(Collected data)
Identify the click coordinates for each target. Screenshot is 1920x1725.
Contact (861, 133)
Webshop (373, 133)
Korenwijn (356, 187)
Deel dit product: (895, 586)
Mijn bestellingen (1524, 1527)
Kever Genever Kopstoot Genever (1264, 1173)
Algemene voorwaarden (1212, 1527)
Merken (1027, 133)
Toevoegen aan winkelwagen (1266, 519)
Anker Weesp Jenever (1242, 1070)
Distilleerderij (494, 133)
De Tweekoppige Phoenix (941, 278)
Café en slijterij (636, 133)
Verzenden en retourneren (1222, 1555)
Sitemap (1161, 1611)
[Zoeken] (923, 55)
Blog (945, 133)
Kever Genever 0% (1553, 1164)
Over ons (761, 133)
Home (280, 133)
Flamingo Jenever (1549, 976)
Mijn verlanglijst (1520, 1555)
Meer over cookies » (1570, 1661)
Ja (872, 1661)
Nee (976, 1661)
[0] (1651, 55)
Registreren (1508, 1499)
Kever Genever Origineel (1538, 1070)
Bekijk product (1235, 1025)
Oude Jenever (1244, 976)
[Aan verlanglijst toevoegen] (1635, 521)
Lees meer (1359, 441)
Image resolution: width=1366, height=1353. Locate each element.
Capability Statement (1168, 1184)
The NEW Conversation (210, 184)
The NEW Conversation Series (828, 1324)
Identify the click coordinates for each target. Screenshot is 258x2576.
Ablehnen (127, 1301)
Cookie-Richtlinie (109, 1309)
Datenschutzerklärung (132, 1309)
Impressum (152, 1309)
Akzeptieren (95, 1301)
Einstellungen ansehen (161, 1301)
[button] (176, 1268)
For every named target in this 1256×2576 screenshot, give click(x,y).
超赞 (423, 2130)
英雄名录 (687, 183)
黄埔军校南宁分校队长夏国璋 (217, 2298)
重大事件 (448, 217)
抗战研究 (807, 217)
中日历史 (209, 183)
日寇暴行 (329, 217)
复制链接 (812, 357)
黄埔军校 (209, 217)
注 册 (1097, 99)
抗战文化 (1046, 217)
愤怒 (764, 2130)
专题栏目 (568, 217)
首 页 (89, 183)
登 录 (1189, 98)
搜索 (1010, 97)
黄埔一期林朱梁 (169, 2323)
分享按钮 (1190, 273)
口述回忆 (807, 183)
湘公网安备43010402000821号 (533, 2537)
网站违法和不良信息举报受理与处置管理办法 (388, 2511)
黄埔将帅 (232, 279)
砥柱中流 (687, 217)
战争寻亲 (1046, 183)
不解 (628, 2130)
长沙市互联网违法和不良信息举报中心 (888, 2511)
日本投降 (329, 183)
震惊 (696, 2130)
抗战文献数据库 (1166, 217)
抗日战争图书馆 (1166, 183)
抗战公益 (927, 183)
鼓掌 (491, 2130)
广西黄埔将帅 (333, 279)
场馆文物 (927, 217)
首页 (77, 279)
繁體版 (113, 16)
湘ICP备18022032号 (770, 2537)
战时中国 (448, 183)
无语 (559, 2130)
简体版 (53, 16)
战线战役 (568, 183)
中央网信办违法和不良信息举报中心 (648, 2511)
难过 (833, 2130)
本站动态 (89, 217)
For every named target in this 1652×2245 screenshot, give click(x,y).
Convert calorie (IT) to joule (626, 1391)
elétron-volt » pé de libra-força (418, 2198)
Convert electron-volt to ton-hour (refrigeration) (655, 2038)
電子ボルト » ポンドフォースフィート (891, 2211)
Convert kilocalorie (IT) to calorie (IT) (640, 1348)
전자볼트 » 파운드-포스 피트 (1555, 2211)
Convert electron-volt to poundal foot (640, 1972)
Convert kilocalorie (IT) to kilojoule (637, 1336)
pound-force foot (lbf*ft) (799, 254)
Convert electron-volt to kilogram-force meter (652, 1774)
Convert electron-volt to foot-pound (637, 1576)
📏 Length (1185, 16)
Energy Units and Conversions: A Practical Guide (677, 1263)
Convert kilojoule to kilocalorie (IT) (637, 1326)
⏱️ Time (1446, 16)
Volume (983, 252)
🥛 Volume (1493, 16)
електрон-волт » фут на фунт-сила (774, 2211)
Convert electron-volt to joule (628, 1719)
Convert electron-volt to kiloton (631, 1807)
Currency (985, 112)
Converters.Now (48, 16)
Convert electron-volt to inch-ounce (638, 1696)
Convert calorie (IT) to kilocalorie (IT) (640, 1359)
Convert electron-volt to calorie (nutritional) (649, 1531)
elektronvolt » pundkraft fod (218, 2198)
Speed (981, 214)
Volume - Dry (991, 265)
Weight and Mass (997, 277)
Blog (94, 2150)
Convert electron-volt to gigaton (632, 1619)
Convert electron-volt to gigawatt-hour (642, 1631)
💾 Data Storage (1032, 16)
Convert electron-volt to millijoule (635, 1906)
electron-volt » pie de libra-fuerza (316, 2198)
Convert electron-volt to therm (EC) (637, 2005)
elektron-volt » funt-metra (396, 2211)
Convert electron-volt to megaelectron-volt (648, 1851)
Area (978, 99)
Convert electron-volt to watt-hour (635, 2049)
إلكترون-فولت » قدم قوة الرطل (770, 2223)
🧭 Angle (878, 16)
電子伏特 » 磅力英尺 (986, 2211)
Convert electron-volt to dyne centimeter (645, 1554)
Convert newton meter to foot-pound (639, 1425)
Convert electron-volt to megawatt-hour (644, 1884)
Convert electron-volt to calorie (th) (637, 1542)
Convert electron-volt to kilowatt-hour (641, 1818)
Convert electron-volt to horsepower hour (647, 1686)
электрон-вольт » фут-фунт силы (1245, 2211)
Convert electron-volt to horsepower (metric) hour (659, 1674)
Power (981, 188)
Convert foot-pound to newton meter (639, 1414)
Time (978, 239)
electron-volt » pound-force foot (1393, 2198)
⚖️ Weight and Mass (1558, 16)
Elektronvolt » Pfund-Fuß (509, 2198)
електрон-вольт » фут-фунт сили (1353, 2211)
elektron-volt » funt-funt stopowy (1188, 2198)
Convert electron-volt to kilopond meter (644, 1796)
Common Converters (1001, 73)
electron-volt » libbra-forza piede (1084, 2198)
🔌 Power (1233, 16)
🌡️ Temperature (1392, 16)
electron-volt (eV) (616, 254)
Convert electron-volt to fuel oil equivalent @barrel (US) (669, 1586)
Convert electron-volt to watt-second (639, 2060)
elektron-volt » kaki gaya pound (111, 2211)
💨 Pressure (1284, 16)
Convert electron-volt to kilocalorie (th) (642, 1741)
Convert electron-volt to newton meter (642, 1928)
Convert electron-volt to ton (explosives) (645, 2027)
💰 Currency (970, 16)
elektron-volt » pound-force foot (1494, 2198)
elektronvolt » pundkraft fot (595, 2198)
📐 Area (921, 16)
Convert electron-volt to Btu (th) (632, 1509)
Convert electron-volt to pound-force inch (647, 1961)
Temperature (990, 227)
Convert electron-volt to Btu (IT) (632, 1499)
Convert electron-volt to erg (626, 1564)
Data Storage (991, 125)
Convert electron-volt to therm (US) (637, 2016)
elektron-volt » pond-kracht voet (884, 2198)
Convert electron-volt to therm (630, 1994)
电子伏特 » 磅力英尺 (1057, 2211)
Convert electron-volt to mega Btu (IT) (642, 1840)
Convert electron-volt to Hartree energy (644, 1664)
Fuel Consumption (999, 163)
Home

What is required: What you should do is return the records above exactly, leaving nothing out.

Result of this task:
Identify the click coordinates for each target. Screenshot is 1920x1725.
Contact (861, 133)
Webshop (373, 133)
Korenwijn (356, 187)
Deel dit product: (895, 586)
Mijn bestellingen (1524, 1527)
Kever Genever Kopstoot Genever (1264, 1173)
Algemene voorwaarden (1212, 1527)
Merken (1027, 133)
Toevoegen aan winkelwagen (1266, 519)
Anker Weesp Jenever (1242, 1070)
Distilleerderij (494, 133)
De Tweekoppige Phoenix (941, 278)
Café en slijterij (636, 133)
Verzenden en retourneren (1222, 1555)
Sitemap (1161, 1611)
[Zoeken] (923, 55)
Blog (945, 133)
Kever Genever 0% (1553, 1164)
Over ons (761, 133)
Home (280, 133)
Flamingo Jenever (1549, 976)
Mijn verlanglijst (1520, 1555)
Meer over cookies » (1570, 1661)
Ja (872, 1661)
Nee (976, 1661)
[0] (1651, 55)
Registreren (1508, 1499)
Kever Genever Origineel (1538, 1070)
Bekijk product (1235, 1025)
Oude Jenever (1244, 976)
[Aan verlanglijst toevoegen] (1635, 521)
Lees meer (1359, 441)
Image resolution: width=1366, height=1353. Locate each element.
Capability Statement (1168, 1184)
The NEW Conversation (210, 184)
The NEW Conversation Series (828, 1324)
Identify the click coordinates for each target. Screenshot is 258x2576.
Ablehnen (127, 1301)
Cookie-Richtlinie (109, 1309)
Datenschutzerklärung (132, 1309)
Impressum (152, 1309)
Akzeptieren (95, 1301)
Einstellungen ansehen (161, 1301)
[button] (176, 1268)
For every named target in this 1256×2576 screenshot, give click(x,y).
超赞 (423, 2130)
英雄名录 (687, 183)
黄埔军校南宁分校队长夏国璋 (217, 2298)
重大事件 (448, 217)
抗战研究 (807, 217)
中日历史 (209, 183)
日寇暴行 (329, 217)
复制链接 (812, 357)
黄埔军校 (209, 217)
注 册 (1097, 99)
抗战文化 (1046, 217)
愤怒 (764, 2130)
专题栏目 (568, 217)
首 页 (89, 183)
登 录 (1189, 98)
搜索 (1010, 97)
黄埔一期林朱梁 (169, 2323)
分享按钮 (1190, 273)
口述回忆 (807, 183)
湘公网安备43010402000821号 (533, 2537)
网站违法和不良信息举报受理与处置管理办法 (388, 2511)
黄埔将帅 (232, 279)
砥柱中流 (687, 217)
战争寻亲 (1046, 183)
不解 (628, 2130)
长沙市互联网违法和不良信息举报中心 (888, 2511)
日本投降 (329, 183)
震惊 (696, 2130)
抗战文献数据库 (1166, 217)
抗日战争图书馆 (1166, 183)
抗战公益 (927, 183)
鼓掌 (491, 2130)
广西黄埔将帅 (333, 279)
场馆文物 (927, 217)
首页 (77, 279)
繁體版 (113, 16)
湘ICP备18022032号 (770, 2537)
战时中国 (448, 183)
无语 (559, 2130)
简体版 (53, 16)
战线战役 (568, 183)
中央网信办违法和不良信息举报中心 (648, 2511)
难过 (833, 2130)
本站动态 (89, 217)
For every named target in this 1652×2245 screenshot, give click(x,y).
Convert calorie (IT) to joule (626, 1391)
elétron-volt » pé de libra-força (418, 2198)
Convert electron-volt to ton-hour (refrigeration) (655, 2038)
電子ボルト » ポンドフォースフィート (891, 2211)
Convert kilocalorie (IT) to calorie (IT) (640, 1348)
전자볼트 » 파운드-포스 피트 (1555, 2211)
Convert electron-volt to poundal foot (640, 1972)
Convert kilocalorie (IT) to kilojoule (637, 1336)
pound-force foot (lbf*ft) (799, 254)
Convert electron-volt to kilogram-force meter (652, 1774)
Convert electron-volt to foot-pound (637, 1576)
📏 Length (1185, 16)
Energy Units and Conversions: A Practical Guide (677, 1263)
Convert kilojoule to kilocalorie (IT) (637, 1326)
⏱️ Time (1446, 16)
Volume (983, 252)
🥛 Volume (1493, 16)
електрон-волт » фут на фунт-сила (774, 2211)
Convert electron-volt to joule (628, 1719)
Convert electron-volt to kiloton (631, 1807)
Currency (985, 112)
Converters.Now (48, 16)
Convert electron-volt to inch-ounce (638, 1696)
Convert calorie (IT) to kilocalorie (IT) (640, 1359)
Convert electron-volt to calorie (nutritional) (649, 1531)
elektronvolt » pundkraft fod (218, 2198)
Speed (981, 214)
Volume - Dry (991, 265)
Weight and Mass (997, 277)
Blog (94, 2150)
Convert electron-volt to gigaton (632, 1619)
Convert electron-volt to gigawatt-hour (642, 1631)
💾 Data Storage (1032, 16)
Convert electron-volt to millijoule (635, 1906)
electron-volt » pie de libra-fuerza (316, 2198)
Convert electron-volt to therm (EC) (637, 2005)
elektron-volt » funt-metra (396, 2211)
Convert electron-volt to megaelectron-volt (648, 1851)
Area (978, 99)
Convert electron-volt to watt-hour (635, 2049)
إلكترون-فولت » قدم قوة الرطل (770, 2223)
🧭 Angle (878, 16)
電子伏特 » 磅力英尺 (986, 2211)
Convert electron-volt to dyne centimeter (645, 1554)
Convert newton meter to foot-pound (639, 1425)
Convert electron-volt to megawatt-hour (644, 1884)
Convert electron-volt to calorie (th) (637, 1542)
Convert electron-volt to kilowatt-hour (641, 1818)
Convert electron-volt to horsepower hour (647, 1686)
электрон-вольт » фут-фунт силы (1245, 2211)
Convert electron-volt to horsepower (metric) hour (659, 1674)
Power (981, 188)
Convert foot-pound to newton meter (639, 1414)
Time (978, 239)
electron-volt » pound-force foot (1393, 2198)
⚖️ Weight and Mass (1558, 16)
Elektronvolt » Pfund-Fuß (509, 2198)
електрон-вольт » фут-фунт сили (1353, 2211)
elektron-volt » funt-funt stopowy (1188, 2198)
Convert electron-volt to kilopond meter (644, 1796)
Common Converters (1001, 73)
electron-volt » libbra-forza piede (1084, 2198)
🔌 Power (1233, 16)
🌡️ Temperature (1392, 16)
electron-volt (eV) (616, 254)
Convert electron-volt to fuel oil equivalent @barrel (US) (669, 1586)
Convert electron-volt to watt-second (639, 2060)
elektron-volt » kaki gaya pound (111, 2211)
💨 Pressure (1284, 16)
Convert electron-volt to kilocalorie (th) (642, 1741)
Convert electron-volt to newton meter (642, 1928)
Convert electron-volt to ton (explosives) (645, 2027)
💰 Currency (970, 16)
elektron-volt » pound-force foot (1494, 2198)
elektronvolt » pundkraft fot (595, 2198)
📐 Area (921, 16)
Convert electron-volt to Btu (th) (632, 1509)
Convert electron-volt to pound-force inch (647, 1961)
Temperature (990, 227)
Convert electron-volt to Btu (IT) (632, 1499)
Convert electron-volt to erg (626, 1564)
Data Storage (991, 125)
Convert electron-volt to therm (US) (637, 2016)
elektron-volt » pond-kracht voet (884, 2198)
Convert electron-volt to therm (630, 1994)
电子伏特 » 磅力英尺 (1057, 2211)
Convert electron-volt to mega Btu (IT) (642, 1840)
Convert electron-volt to Hartree energy (644, 1664)
Fuel Consumption (999, 163)
Home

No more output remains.